Counting the permuted partitions

Question

With IntegerPartitions[7], I have partitions of 7 into integers that are smaller than 6 as follows.

{5, 2}, 
{5, 1, 1}, 
{4, 3}, 
{4, 2, 1}, 
{4, 1, 1, 1}, 
{3, 3, 1}, 
{3, 2, 2}, 
{3, 2, 1, 1}, 
{3, 1, 1, 1, 1}, 
{2, 2, 2, 1}, 
{2, 2, 1, 1, 1}, 
{2, 1, 1, 1, 1, 1}, 
{1, 1, 1, 1, 1, 1, 1}

Furthermore, I want to include the permutation of each partition. For the first partition, for example, I also want to include {2, 5}.

Question

How to calculate the whole permutation of the partition of 7 given above? I don't need the list for sure, but just the length of the list.

Answer 1

You could just apply Permutations to the partitions:

Length @ Catenate @ Map[Permutations] @ IntegerPartitions[7, 7, Range[5]]

61

update

And, a faster version that avoids computing all the permutations:

permCount[list_] := Multinomial @@ Tally[list][[All,2]]

Total @ Map[permCount] @ IntegerPartitions[7, 7, Range[5]]

61

Answer 2

Perhaps a slightly more efficient method:

 ClearAll["Global`*"]

 num[int_,max_]:=SeriesCoefficient[(1-x)/(1-2x+x^(max+1)),{x,0,int}];

Arguments are target number and maximum allowed element in partitions.

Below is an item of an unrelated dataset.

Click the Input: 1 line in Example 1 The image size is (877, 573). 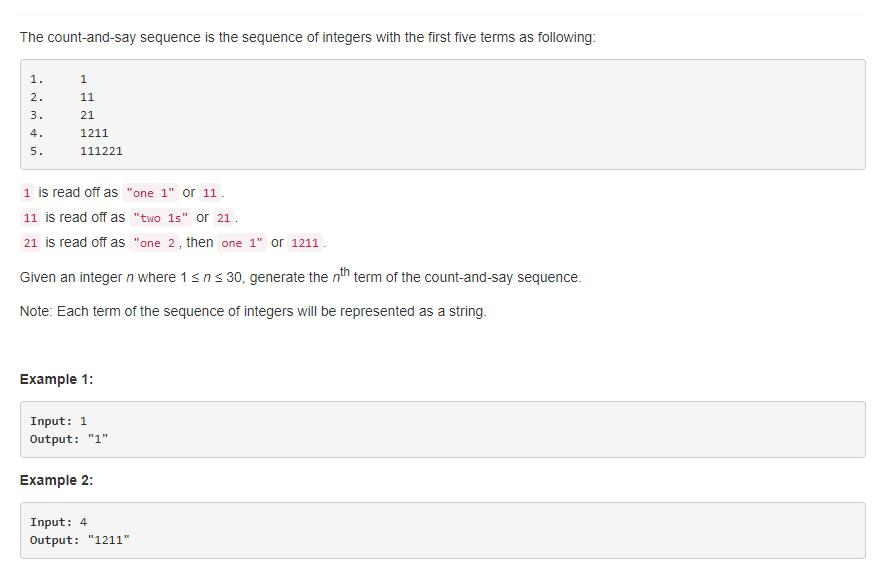[58, 421]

For large cases, the following (same arguments as above) can net additional speed, depending on relative magnitudes of the target and maximum:

num2=ParallelSum[(-1)^r Binomial[#1-#2*r-1, n-1] Binomial[n, r],{n,#1},{r,0,(#1 - n)/#2}]&;

Some timing comparisons:

Warning: Don't even think about trying test cases of this size with extant answers, you'll probably crash the kernel or lockup your machine.